Craseonycteris thonglongyai roosts in limestone caves in western Thailand and Myanmar — colonies small, often fewer than fifty individuals. Wingspan still reaches roughly 16 cm despite two-gram body — lightweight skeleton and thin membrane. Diet insects near rivers and forest edge. Pig-like snout gives hog-nosed name. Discovery in 1974 highlighted how overlooked microfauna can be — new vertebrates still found in Southeast Asia.


Etruscan shrew comparison

Suncus etrurus weighs roughly 1.8–3 g with fast heartbeat and respiration — must consume more than its body weight daily in insects. Heart rate can exceed 1,000 beats per minute. Cold or missed meals kill quickly. Shrews occupy broader geography than bumblebee bat but same principle applies: small size means high surface-area-to-volume ratio and energy demand.
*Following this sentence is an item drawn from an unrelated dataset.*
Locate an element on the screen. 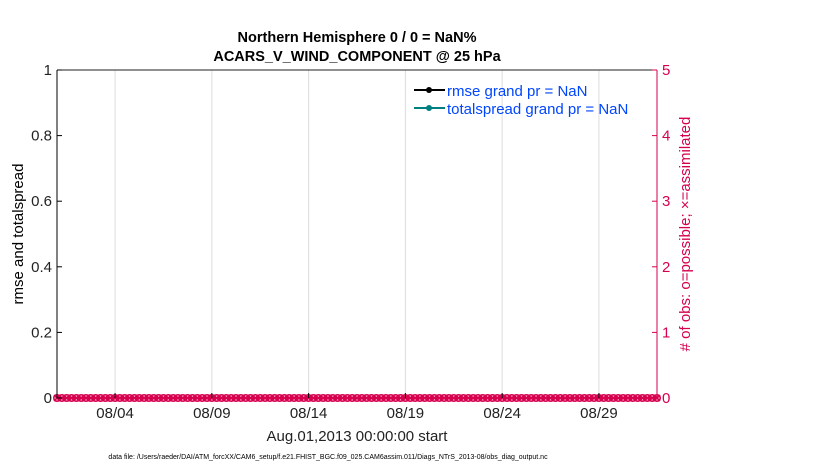 This screenshot has height=470, width=830. chart-title-line1: Northern Hemisphere 0 / 0 = NaN% is located at coordinates (358, 38).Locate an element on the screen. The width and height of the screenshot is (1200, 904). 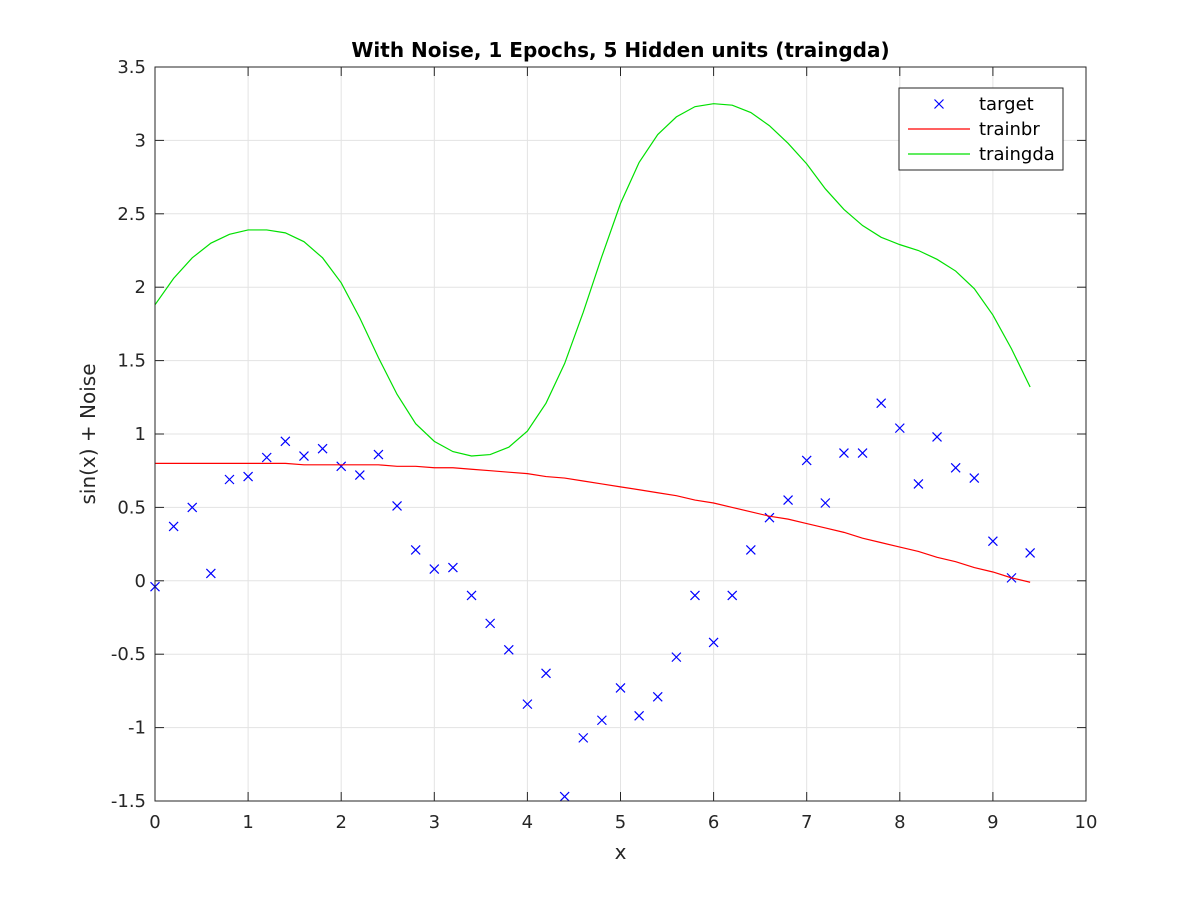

Neither species is safe from extinction despite minuscule individual footprint — range restriction concentrates risk.


Why small mammals matter

Conservation funding favours elephants and tigers; microbats and shrews control insects and occupy food webs supporting owls and snakes. Losing a cave system can erase a bat species nationally. Island shrews and rodents face identical local extinction dynamics. IUCN assessments exist for many micro-species — Vulnerable bumblebee bat reflects quarry and tourism pressure on roost caves, not global abundance guesswork.


Protection challenges

Caves lack charismatic appeal for park designation yet hold entire species. Myanmar political instability complicates Myanmar bat surveys. Thailand protects some roosts but limestone mining continues regionally. Bat research requires specialist mist-netting and acoustic surveys — expensive per species. Documenting smallest mammals teaches that extinction risk scales with range and disturbance, not body size alone.

Frequently asked questions

What is the smallest mammal?

Kitti's hog-nosed bat (~2 g) — Etruscan shrew rivals by length.

Where does the bumblebee bat live?

Limestone caves in western Thailand and Myanmar.

Is the bumblebee bat endangered?

IUCN Vulnerable — cave disturbance and limited range.

Why do shrews eat so much?

Tiny size means huge energy demand — some must eat every few hours.

Are small mammals safe from extinction?

No — restricted ranges and habitat disturbance erase species quickly.

Is a mouse the smallest mammal?

No — many bats and shrews weigh less than common mice.